Answering a few questions in one place.
On Fri, Nov 18, 2011 at 10:29 AM, Brion Vibber brion@wikimedia.org wrote:
Hmm... what I'd expect is that if one ES save target database is in read-only, the system should cycle through to the next available one that is working -- the save should then succeed transparently.
Do we not have that sort of write failover logic, or are *all* ES clusters getting locked somehow?
The last step of the maintenance was to switch the master for article writes from ms3 to es3. In order to make sure no data is lost during the transition, I marked the master read-only for the duration of the switch. Given that there is only one ES target database to which writes are sent (currently es3), there is nowhere to which to failover. (All slaves run read-only all the time.)
On Fri, Nov 18, 2011 at 2:48 PM, Platonides Platonides@gmail.com wrote:
On 18/11/11 18:51, Ben Hartshorne wrote:
Hi everyone,
I just posted a notehttp://blog.wikimedia.org/2011/11/18/nobody-notices-when-its-not-broken-new-database-servers-deployed/on the blog about our new external store but wanted to add a few details here. The deploy went smoothly, and I'm very happy with how the project progressed overall.
I thought the ES apaches had disappeared time ago. Maybe those were just the memcached apaches.
'fraid not. The ES apaches were removed from service as part of this deploy; it happened on Nov.9th at 19:36 <ref> http://wikitech.wikimedia.org/view/Server_admin_log</ref>
The project originally included recompressing all of the object types in the external store databases, continuing the work that was started in 2010.
Are you aware of https://bugzilla.wikimedia.org/20757#c9 ? Are you very sure compressOld won't break anything? Anything that touches text table has a big potential for data loss.
Yup!
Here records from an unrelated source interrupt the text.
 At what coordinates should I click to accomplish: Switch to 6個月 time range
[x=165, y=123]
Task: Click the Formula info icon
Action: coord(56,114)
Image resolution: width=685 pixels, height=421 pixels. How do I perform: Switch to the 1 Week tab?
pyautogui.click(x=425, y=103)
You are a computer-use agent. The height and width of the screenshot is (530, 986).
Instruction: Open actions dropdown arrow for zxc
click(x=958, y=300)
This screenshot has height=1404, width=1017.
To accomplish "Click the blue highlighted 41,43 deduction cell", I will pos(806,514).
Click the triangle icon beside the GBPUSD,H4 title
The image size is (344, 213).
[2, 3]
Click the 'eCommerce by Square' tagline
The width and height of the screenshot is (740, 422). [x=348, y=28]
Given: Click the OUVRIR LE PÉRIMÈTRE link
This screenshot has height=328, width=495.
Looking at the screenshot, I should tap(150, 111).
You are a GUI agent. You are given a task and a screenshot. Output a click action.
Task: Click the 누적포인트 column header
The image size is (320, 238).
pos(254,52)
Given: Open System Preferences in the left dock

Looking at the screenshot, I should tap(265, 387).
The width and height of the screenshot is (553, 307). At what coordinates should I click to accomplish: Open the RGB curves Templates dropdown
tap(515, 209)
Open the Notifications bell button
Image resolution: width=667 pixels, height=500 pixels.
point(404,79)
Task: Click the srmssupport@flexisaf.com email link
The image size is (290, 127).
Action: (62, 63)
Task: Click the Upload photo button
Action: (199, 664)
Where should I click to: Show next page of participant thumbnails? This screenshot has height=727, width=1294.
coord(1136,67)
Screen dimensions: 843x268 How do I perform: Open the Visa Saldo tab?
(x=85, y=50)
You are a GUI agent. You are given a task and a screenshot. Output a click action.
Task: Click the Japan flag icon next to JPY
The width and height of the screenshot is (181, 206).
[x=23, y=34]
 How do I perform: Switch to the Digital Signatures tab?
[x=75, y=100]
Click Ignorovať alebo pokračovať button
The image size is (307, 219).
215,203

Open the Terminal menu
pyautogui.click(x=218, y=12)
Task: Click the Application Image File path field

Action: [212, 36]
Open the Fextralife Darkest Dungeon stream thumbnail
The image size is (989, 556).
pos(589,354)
I left off what should have been the second half of that sentence. "The project originally... but that goal was dropped after discovering the dragons that lurked in that section of code." After reading that bug and doing the investigation that generated http://wikitech.wikimedia.org/view/Text_storage_data we decided that it would be better to separate recompressing the old text from moving it to new and more reliable hardware. Now that the move is complete, we can start carefully probing into the recompression part again (though this work has not yet been scheduled).
I spent some time doing verification that things were behaving as expected and it turns out they weren't. Upon examining the count of different data types in the external store content, I found that some types that are no longer supposed to be used were still getting created. I've filed https://bugzilla.wikimedia.org/show_bug.cgi?id=32478 to track the investigation and resolution of those differences.
I found out the source of those 'gzip,external' entries: AbuseFilter. Noted at the bug.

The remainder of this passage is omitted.